START INPUT DATA

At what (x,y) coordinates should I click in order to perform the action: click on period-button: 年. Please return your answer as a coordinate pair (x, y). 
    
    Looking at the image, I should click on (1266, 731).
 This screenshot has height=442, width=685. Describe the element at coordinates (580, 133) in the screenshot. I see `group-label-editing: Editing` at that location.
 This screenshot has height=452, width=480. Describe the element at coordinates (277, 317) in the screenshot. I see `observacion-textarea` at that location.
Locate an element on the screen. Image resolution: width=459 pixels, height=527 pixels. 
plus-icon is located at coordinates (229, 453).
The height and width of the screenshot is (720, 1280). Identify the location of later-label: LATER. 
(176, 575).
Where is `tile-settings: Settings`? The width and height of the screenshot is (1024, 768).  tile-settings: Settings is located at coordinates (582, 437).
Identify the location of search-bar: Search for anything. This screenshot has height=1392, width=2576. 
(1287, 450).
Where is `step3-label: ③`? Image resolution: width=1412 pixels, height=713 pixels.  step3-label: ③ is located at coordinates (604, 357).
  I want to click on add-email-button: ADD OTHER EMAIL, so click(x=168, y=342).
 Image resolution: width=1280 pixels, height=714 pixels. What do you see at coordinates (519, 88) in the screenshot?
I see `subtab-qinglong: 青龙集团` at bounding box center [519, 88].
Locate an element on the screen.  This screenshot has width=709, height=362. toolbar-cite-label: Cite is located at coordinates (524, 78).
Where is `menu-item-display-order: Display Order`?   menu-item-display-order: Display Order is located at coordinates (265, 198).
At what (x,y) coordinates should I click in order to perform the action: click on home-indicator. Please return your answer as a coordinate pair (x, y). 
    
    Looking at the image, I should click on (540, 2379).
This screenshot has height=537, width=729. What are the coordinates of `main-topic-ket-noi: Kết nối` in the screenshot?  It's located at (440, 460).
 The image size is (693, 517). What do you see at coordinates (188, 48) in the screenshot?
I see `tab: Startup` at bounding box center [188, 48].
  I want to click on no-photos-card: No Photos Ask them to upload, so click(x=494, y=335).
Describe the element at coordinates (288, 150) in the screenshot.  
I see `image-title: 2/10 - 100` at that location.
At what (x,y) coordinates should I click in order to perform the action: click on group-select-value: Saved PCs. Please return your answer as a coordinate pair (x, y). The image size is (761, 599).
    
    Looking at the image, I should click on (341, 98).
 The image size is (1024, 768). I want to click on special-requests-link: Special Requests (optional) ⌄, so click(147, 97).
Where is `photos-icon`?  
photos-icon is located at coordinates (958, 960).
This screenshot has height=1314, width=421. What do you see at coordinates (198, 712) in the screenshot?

END INPUT DATA

Reproduce all of the material above word for word, from its first line through its last.

At what (x,y) coordinates should I click in order to perform the action: click on period-button: 年. Please return your answer as a coordinate pair (x, y). 
    
    Looking at the image, I should click on (1266, 731).
 This screenshot has height=442, width=685. Describe the element at coordinates (580, 133) in the screenshot. I see `group-label-editing: Editing` at that location.
 This screenshot has height=452, width=480. Describe the element at coordinates (277, 317) in the screenshot. I see `observacion-textarea` at that location.
Locate an element on the screen. Image resolution: width=459 pixels, height=527 pixels. 
plus-icon is located at coordinates (229, 453).
The height and width of the screenshot is (720, 1280). Identify the location of later-label: LATER. 
(176, 575).
Where is `tile-settings: Settings`? The width and height of the screenshot is (1024, 768).  tile-settings: Settings is located at coordinates (582, 437).
Identify the location of search-bar: Search for anything. This screenshot has height=1392, width=2576. 
(1287, 450).
Where is `step3-label: ③`? Image resolution: width=1412 pixels, height=713 pixels.  step3-label: ③ is located at coordinates (604, 357).
  I want to click on add-email-button: ADD OTHER EMAIL, so click(x=168, y=342).
 Image resolution: width=1280 pixels, height=714 pixels. What do you see at coordinates (519, 88) in the screenshot?
I see `subtab-qinglong: 青龙集团` at bounding box center [519, 88].
Locate an element on the screen.  This screenshot has width=709, height=362. toolbar-cite-label: Cite is located at coordinates (524, 78).
Where is `menu-item-display-order: Display Order`?   menu-item-display-order: Display Order is located at coordinates (265, 198).
At what (x,y) coordinates should I click in order to perform the action: click on home-indicator. Please return your answer as a coordinate pair (x, y). 
    
    Looking at the image, I should click on (540, 2379).
This screenshot has height=537, width=729. What are the coordinates of `main-topic-ket-noi: Kết nối` in the screenshot?  It's located at (440, 460).
 The image size is (693, 517). What do you see at coordinates (188, 48) in the screenshot?
I see `tab: Startup` at bounding box center [188, 48].
  I want to click on no-photos-card: No Photos Ask them to upload, so click(x=494, y=335).
Describe the element at coordinates (288, 150) in the screenshot.  
I see `image-title: 2/10 - 100` at that location.
At what (x,y) coordinates should I click in order to perform the action: click on group-select-value: Saved PCs. Please return your answer as a coordinate pair (x, y). The image size is (761, 599).
    
    Looking at the image, I should click on (341, 98).
 The image size is (1024, 768). I want to click on special-requests-link: Special Requests (optional) ⌄, so click(147, 97).
Where is `photos-icon`?  
photos-icon is located at coordinates (958, 960).
This screenshot has height=1314, width=421. What do you see at coordinates (198, 712) in the screenshot?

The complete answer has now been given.